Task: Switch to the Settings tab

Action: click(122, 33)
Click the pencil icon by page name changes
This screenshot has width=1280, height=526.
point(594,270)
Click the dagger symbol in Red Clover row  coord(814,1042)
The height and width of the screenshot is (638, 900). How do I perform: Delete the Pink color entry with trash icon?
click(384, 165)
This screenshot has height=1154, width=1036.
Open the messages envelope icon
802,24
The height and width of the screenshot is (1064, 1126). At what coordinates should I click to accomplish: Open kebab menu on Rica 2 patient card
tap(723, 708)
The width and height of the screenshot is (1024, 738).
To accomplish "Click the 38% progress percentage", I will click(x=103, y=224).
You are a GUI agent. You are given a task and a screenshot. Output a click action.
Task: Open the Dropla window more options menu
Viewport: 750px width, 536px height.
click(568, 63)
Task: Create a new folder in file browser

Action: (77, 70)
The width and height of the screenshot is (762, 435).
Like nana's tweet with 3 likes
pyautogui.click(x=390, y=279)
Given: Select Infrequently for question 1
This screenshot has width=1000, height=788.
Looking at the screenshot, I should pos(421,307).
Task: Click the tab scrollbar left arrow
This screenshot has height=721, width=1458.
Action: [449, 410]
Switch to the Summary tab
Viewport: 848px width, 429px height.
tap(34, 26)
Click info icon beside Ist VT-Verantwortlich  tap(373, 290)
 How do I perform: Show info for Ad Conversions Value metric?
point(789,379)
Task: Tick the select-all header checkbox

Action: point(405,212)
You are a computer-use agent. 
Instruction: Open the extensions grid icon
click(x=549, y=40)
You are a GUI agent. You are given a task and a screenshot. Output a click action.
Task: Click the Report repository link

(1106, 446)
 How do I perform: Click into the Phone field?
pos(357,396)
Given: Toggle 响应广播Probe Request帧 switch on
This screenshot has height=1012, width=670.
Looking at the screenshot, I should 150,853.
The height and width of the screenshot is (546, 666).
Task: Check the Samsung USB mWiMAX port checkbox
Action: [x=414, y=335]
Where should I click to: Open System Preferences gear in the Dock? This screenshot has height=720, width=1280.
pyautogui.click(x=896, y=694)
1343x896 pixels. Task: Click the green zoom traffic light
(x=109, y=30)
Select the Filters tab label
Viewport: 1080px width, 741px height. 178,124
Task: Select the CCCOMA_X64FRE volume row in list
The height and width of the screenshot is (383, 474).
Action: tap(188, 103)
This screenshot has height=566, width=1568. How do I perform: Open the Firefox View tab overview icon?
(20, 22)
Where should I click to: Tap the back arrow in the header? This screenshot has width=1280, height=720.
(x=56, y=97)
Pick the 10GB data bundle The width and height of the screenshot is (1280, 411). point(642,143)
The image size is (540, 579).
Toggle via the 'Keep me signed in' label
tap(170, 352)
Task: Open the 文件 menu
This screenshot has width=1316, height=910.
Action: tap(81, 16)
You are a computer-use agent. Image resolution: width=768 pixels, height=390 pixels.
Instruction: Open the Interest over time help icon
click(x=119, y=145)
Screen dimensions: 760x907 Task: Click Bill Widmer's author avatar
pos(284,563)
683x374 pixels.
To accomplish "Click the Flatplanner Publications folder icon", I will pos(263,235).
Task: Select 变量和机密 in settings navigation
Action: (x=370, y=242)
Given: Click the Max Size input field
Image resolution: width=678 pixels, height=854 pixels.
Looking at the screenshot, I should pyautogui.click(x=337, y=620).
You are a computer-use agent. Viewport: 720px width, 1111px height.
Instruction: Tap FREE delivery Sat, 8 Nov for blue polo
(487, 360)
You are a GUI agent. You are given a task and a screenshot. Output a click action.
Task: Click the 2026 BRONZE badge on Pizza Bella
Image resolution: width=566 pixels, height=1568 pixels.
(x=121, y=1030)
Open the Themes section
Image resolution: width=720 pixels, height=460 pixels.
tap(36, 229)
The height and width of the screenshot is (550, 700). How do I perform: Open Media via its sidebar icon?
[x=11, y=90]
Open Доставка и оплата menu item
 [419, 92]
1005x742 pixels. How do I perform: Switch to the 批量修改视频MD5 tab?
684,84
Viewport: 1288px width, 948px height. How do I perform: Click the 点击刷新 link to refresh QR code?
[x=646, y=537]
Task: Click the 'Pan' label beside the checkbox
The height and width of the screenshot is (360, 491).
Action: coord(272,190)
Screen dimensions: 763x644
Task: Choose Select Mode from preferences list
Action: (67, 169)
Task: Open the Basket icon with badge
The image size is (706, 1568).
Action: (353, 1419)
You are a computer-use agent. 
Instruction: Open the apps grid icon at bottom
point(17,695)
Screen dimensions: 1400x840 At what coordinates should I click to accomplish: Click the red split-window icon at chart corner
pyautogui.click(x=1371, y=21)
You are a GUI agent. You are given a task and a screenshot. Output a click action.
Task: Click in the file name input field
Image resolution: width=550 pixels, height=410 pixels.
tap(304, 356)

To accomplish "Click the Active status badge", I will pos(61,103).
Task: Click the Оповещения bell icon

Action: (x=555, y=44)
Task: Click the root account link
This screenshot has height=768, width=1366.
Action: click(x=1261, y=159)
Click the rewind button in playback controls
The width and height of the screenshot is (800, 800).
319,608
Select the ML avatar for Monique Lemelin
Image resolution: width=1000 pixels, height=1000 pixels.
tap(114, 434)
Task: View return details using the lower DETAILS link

_ _ _ _ _ _ _

Work to complete -
Please restate every line of the records exactly.

Written response -
Task: Switch to the Settings tab

Action: click(122, 33)
Click the pencil icon by page name changes
This screenshot has width=1280, height=526.
point(594,270)
Click the dagger symbol in Red Clover row  coord(814,1042)
The height and width of the screenshot is (638, 900). How do I perform: Delete the Pink color entry with trash icon?
click(384, 165)
This screenshot has height=1154, width=1036.
Open the messages envelope icon
802,24
The height and width of the screenshot is (1064, 1126). At what coordinates should I click to accomplish: Open kebab menu on Rica 2 patient card
tap(723, 708)
The width and height of the screenshot is (1024, 738).
To accomplish "Click the 38% progress percentage", I will click(x=103, y=224).
You are a GUI agent. You are given a task and a screenshot. Output a click action.
Task: Open the Dropla window more options menu
Viewport: 750px width, 536px height.
click(568, 63)
Task: Create a new folder in file browser

Action: (77, 70)
The width and height of the screenshot is (762, 435).
Like nana's tweet with 3 likes
pyautogui.click(x=390, y=279)
Given: Select Infrequently for question 1
This screenshot has width=1000, height=788.
Looking at the screenshot, I should pos(421,307).
Task: Click the tab scrollbar left arrow
This screenshot has height=721, width=1458.
Action: [449, 410]
Switch to the Summary tab
Viewport: 848px width, 429px height.
tap(34, 26)
Click info icon beside Ist VT-Verantwortlich  tap(373, 290)
 How do I perform: Show info for Ad Conversions Value metric?
point(789,379)
Task: Tick the select-all header checkbox

Action: point(405,212)
You are a computer-use agent. 
Instruction: Open the extensions grid icon
click(x=549, y=40)
You are a GUI agent. You are given a task and a screenshot. Output a click action.
Task: Click the Report repository link

(1106, 446)
 How do I perform: Click into the Phone field?
pos(357,396)
Given: Toggle 响应广播Probe Request帧 switch on
This screenshot has height=1012, width=670.
Looking at the screenshot, I should 150,853.
The height and width of the screenshot is (546, 666).
Task: Check the Samsung USB mWiMAX port checkbox
Action: [x=414, y=335]
Where should I click to: Open System Preferences gear in the Dock? This screenshot has height=720, width=1280.
pyautogui.click(x=896, y=694)
1343x896 pixels. Task: Click the green zoom traffic light
(x=109, y=30)
Select the Filters tab label
Viewport: 1080px width, 741px height. 178,124
Task: Select the CCCOMA_X64FRE volume row in list
The height and width of the screenshot is (383, 474).
Action: tap(188, 103)
This screenshot has height=566, width=1568. How do I perform: Open the Firefox View tab overview icon?
(20, 22)
Where should I click to: Tap the back arrow in the header? This screenshot has width=1280, height=720.
(x=56, y=97)
Pick the 10GB data bundle The width and height of the screenshot is (1280, 411). point(642,143)
The image size is (540, 579).
Toggle via the 'Keep me signed in' label
tap(170, 352)
Task: Open the 文件 menu
This screenshot has width=1316, height=910.
Action: tap(81, 16)
You are a computer-use agent. Image resolution: width=768 pixels, height=390 pixels.
Instruction: Open the Interest over time help icon
click(x=119, y=145)
Screen dimensions: 760x907 Task: Click Bill Widmer's author avatar
pos(284,563)
683x374 pixels.
To accomplish "Click the Flatplanner Publications folder icon", I will pos(263,235).
Task: Select 变量和机密 in settings navigation
Action: (x=370, y=242)
Given: Click the Max Size input field
Image resolution: width=678 pixels, height=854 pixels.
Looking at the screenshot, I should pyautogui.click(x=337, y=620).
You are a computer-use agent. Viewport: 720px width, 1111px height.
Instruction: Tap FREE delivery Sat, 8 Nov for blue polo
(487, 360)
You are a GUI agent. You are given a task and a screenshot. Output a click action.
Task: Click the 2026 BRONZE badge on Pizza Bella
Image resolution: width=566 pixels, height=1568 pixels.
(x=121, y=1030)
Open the Themes section
Image resolution: width=720 pixels, height=460 pixels.
tap(36, 229)
The height and width of the screenshot is (550, 700). How do I perform: Open Media via its sidebar icon?
[x=11, y=90]
Open Доставка и оплата menu item
 [419, 92]
1005x742 pixels. How do I perform: Switch to the 批量修改视频MD5 tab?
684,84
Viewport: 1288px width, 948px height. How do I perform: Click the 点击刷新 link to refresh QR code?
[x=646, y=537]
Task: Click the 'Pan' label beside the checkbox
The height and width of the screenshot is (360, 491).
Action: coord(272,190)
Screen dimensions: 763x644
Task: Choose Select Mode from preferences list
Action: (67, 169)
Task: Open the Basket icon with badge
The image size is (706, 1568).
Action: (353, 1419)
You are a computer-use agent. 
Instruction: Open the apps grid icon at bottom
point(17,695)
Screen dimensions: 1400x840 At what coordinates should I click to accomplish: Click the red split-window icon at chart corner
pyautogui.click(x=1371, y=21)
You are a GUI agent. You are given a task and a screenshot. Output a click action.
Task: Click in the file name input field
Image resolution: width=550 pixels, height=410 pixels.
tap(304, 356)

To accomplish "Click the Active status badge", I will pos(61,103).
Task: Click the Оповещения bell icon

Action: (x=555, y=44)
Task: Click the root account link
This screenshot has height=768, width=1366.
Action: click(x=1261, y=159)
Click the rewind button in playback controls
The width and height of the screenshot is (800, 800).
319,608
Select the ML avatar for Monique Lemelin
Image resolution: width=1000 pixels, height=1000 pixels.
tap(114, 434)
Task: View return details using the lower DETAILS link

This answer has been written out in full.